Example 12 To a solution of 9 g of sodium in 150 ml of absolute alcohol 11.6 g of a-methylmalonic acid diamide and 12.5 ml of ethyl formate are added. The mixture is heated to boiling with stirring and refluxed for 11/4 hours cooked. Now the alcohol is distilled off and the residue in 100 ml of cold water solved. The solution is acidified to pH 4 with concentrated hydrochloric acid. The precipitation is sucked off. washed with water and dried.

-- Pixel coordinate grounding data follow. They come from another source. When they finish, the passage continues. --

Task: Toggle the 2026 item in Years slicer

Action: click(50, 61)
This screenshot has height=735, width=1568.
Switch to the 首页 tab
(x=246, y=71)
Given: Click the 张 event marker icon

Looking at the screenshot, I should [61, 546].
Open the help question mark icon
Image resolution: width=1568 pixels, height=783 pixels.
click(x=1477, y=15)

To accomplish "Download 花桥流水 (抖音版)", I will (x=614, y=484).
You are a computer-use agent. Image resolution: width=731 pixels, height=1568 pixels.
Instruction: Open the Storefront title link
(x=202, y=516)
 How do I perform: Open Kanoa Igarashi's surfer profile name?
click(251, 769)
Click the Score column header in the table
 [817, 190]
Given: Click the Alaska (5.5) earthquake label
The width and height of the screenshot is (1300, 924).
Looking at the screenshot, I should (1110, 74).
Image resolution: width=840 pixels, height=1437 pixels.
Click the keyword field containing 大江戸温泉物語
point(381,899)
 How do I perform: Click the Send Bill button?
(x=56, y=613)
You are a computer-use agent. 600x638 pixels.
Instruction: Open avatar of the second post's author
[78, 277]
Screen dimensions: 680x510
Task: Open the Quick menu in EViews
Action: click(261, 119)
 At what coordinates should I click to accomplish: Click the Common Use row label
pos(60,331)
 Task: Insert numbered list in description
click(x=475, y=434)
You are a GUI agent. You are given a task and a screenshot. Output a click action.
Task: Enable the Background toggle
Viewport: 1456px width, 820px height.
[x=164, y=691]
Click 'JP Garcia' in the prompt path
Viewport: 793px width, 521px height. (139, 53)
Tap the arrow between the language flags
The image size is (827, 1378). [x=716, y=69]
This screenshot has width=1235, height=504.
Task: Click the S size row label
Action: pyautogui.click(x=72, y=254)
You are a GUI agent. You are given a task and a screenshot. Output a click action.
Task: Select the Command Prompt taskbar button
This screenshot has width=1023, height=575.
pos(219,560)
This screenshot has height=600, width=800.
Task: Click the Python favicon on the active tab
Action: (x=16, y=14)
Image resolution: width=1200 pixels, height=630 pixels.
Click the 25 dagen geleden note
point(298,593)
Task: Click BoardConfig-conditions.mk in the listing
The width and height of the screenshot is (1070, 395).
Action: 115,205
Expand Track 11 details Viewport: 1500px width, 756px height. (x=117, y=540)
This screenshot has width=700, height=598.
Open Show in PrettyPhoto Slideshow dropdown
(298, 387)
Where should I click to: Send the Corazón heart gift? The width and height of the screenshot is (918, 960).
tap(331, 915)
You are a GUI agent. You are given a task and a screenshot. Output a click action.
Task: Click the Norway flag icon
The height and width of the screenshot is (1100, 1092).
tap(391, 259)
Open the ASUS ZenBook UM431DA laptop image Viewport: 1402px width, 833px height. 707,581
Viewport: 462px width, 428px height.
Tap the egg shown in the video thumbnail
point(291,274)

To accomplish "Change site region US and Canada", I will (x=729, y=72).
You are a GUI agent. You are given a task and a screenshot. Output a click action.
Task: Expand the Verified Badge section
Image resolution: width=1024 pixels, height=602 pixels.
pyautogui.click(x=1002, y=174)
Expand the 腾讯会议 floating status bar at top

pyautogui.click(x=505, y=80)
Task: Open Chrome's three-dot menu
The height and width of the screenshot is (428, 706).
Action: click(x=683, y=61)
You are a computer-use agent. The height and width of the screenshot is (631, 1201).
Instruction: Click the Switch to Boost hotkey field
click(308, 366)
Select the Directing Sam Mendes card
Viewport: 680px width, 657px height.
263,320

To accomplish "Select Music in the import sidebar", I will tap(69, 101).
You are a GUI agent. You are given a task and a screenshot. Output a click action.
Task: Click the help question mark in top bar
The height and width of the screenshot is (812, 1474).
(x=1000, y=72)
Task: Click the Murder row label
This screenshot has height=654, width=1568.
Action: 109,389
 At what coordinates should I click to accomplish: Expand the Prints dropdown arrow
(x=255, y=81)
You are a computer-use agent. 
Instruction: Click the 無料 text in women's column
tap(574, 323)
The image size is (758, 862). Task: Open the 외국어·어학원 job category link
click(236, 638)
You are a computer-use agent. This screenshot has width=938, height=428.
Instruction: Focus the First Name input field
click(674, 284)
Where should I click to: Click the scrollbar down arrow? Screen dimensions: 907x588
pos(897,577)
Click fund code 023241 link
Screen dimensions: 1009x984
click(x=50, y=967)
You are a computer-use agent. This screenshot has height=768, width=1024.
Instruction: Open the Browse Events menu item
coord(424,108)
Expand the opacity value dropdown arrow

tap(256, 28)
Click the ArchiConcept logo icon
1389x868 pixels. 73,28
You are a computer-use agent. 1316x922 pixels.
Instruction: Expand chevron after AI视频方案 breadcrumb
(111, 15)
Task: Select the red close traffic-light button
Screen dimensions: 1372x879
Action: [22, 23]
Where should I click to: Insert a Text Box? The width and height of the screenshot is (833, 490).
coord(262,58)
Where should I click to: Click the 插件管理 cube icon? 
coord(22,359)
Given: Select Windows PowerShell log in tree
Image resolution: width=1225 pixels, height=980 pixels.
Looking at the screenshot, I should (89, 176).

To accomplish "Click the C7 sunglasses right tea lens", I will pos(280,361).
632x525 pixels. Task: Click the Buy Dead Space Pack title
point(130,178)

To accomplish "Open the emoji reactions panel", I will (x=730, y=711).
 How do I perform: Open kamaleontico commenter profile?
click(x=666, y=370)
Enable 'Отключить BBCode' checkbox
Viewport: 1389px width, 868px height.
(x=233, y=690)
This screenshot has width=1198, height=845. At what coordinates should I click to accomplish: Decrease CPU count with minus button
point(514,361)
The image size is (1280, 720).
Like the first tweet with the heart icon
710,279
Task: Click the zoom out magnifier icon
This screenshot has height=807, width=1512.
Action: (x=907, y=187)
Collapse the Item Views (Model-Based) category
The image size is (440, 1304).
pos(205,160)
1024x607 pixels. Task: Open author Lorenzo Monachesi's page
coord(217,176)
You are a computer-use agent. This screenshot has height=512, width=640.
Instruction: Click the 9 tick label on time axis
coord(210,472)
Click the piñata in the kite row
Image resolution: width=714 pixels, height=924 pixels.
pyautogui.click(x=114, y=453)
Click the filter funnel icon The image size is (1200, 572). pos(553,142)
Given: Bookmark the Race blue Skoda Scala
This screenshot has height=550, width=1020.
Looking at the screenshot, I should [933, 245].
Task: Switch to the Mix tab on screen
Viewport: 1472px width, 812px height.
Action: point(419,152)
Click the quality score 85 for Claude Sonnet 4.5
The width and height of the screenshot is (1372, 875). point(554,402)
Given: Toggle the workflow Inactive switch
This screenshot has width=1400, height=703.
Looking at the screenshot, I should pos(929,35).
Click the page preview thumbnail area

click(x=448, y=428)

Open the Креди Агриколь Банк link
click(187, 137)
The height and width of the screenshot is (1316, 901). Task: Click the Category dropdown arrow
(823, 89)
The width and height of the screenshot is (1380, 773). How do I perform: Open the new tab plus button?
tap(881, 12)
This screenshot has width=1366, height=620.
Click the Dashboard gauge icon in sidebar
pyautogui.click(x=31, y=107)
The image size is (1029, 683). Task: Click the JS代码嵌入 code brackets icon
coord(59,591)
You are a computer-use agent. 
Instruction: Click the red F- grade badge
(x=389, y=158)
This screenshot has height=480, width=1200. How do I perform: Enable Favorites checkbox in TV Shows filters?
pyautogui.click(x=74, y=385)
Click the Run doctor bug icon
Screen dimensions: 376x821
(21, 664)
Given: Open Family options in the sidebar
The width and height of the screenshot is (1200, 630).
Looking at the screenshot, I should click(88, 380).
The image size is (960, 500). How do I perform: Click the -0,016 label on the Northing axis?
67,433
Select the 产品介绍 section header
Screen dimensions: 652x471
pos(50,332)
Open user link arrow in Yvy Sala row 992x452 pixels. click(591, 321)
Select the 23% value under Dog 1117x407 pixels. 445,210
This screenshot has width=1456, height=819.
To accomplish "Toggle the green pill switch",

8.3 g (-660io of theory) 5-methyl-4,6-dihydroxypyrimidine, be 4.5 g of sodium are used instead of 9 g of sodium, then 5.8 g (- 460 / o der Theory).

Claims (4)

Claims: 1. Process for the preparation of 4,6-dihydroxypyrimidines of the general formula wherein R1 is a hydrogen atom or an alkyl radical and R2 is a hydrogen atom. a substituted or unsubstituted alkyl or aryl radical or a mono- or disubstituted amino group is an appropriately substituted one. l malonic iureuiamide and a correspondingly substituted carboxylic acid ester or carboxylic acid amide in the presence of alkali alcoholate, characterized. that the two reaction components are condensed in an alcohol with more than 2 moles of alkali metal alcoholate per mole of the corresponding malonic acid diamide. 2. The method according to claim 1, characterized. that one Carries out condensation with 3 to 3.9 mol of alkali metal per mol of malonic acid diamide. 3. The method according to claims 1 and 2, characterized in that that the reaction is carried out in ethanol as a solvent. 4. Process according to claims 1 to 3, characterized. that the reaction in the presence of sodium alcoholate as a condensing agent performs. Considered publications: "Journal of the Chemical Society", 1951, p. 2214, and 1956, pp. 2312 to 2314.